Chapitre 1 :
La compétence, un concept polysémique

« Etre compétent, c’est finalement trivialement savoir se débrouiller dans des situations critiques, confuses, emmêlées ou imprévues »
Yves Lichtenberger (1999) 21

La société post industrielle se caractérise par de nombreuses transformations du système productif…

Jusqu’au début des années 80, les métiers sont structurés par fonction autour des qualifications et des emplois. Dès la fin des années 80 la recherche croissante de flexibilité humaine, technique et/ou organisationnelle va amener les frontières des emplois à s’élastifier et s’opacifier (transversalité et polyvalence) jusqu’à remettre en cause assez profondément la notion de métier et celle de qualification et laisser la place au concept de compétence.
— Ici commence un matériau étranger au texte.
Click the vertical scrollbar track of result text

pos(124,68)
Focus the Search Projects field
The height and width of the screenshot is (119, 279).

Tout le monde s’y intéresse : le Pouvoir politique –exécutif et législatif- qui souhaite à travers la compétence re-dynamiser le marché du travail en améliorant l’employabilité des personnes, les Administrations centrales en charge des politiques de l’Education, de l’Emploi et de la Formation Professionnelle qui introduisent les actions de Validation des Acquis de l’Expérience, le Patronat qui vante les mérites du changement, les Consultants qui dans une logique marketing voient dans les compétences l’occasion de relancer le marché du conseil en Ressources Humaines et qui jouent un rôle fondamental dans la diffusion des idées et des outils managériaux, enfin les Chercheurs qui retrouvent avec la compétence le plaisir des débats qu’ils avaient connus à propos de la notion de qualification et pour certains, l’occasion d’adopter des postures normatives militantes.
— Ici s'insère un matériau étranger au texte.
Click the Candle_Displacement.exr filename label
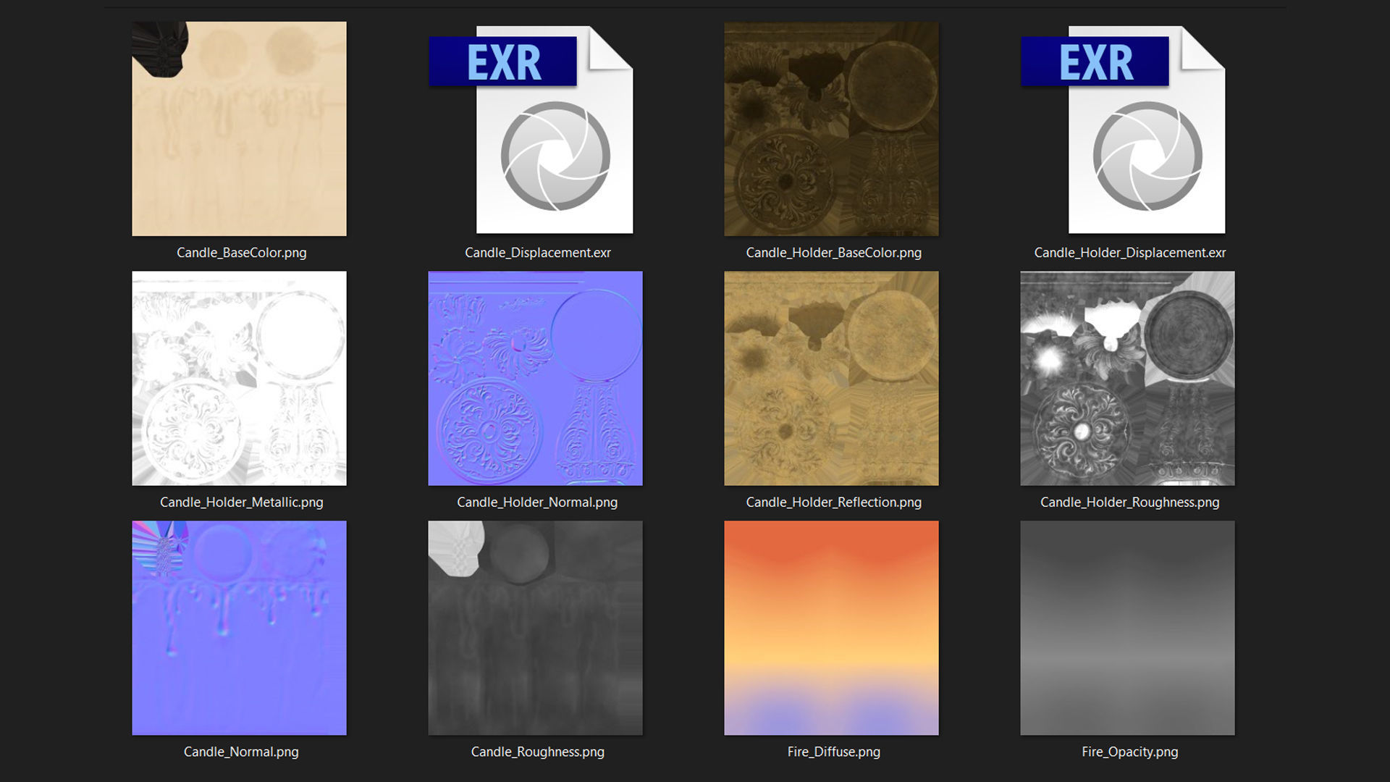Screen dimensions: 1390x782 coord(537,253)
Cette engouement pour la notion de compétence permet-il d’affirmer qu’elle a livré tous ses mystères ?

Que peut-on observer aujourd’hui ?

  • La qualification n’est plus synonyme de maîtrise des situations de travail, ni synonyme de potentiel d’action

Les situations de travail articulent aujourd’hui un ensemble de prescriptions ouvertes et fermées qui placent la compétence soit du côté des savoir-faire (compétences d’action) soit du côté du savoir-agir (compétences de gestion de l’action). On identifie deux types de pratiques professionnelles : des pratiques d’exécution (qui mettent en œuvre des procédures définies ou prédéfinies) et des pratiques de résolution de problèmes (qui visent à élaborer de nouvelles procédures). On imagine qu’il existerait différents niveaux de compétences : entre reproduire ou imiter des gestes professionnels et en produire ou en inventer, les compétences à l’œuvre ne sont sans doute pas du même ordre. Dans le premier cas, l’individu qui reproduit à l’identique des actions est immergé dans des activités d’exécution routinières et répétitives (dans la plupart des cas). Dans le second, l’individu fait face à une situation problème inconnue à laquelle il répond en puisant dans son patrimoine expérientiel. Il construit une réponse. Entre ces deux extrêmes, sans doute y a-t-il la place pour adapter des démarches maîtrisées à des situations proches ou différentes de la situation de référence en raisonnant notamment par analogie… Imitation, transposition, innovation pourraient être ici une typologie possible de ces niveaux de compétences…

Ces niveaux de compétences fonctionnent-ils de manière exclusive, indépendante ou complémentaire ? L’objet n’est pas de répondre à cette question mais en toute logique, ce qui caractériserait les situations professionnelles actuelles serait de pouvoir y investir ces différents niveaux de compétences en fonction du degré de prescription des tâches.

On tend alors vers une intelligence des situations pour laquelle la qualification ne suffit plus. On veut des gens qui savent bien plus que faire, qui savent agir, qui savent faire face aux situations, qui sont compétents, qui agissent avec compétence.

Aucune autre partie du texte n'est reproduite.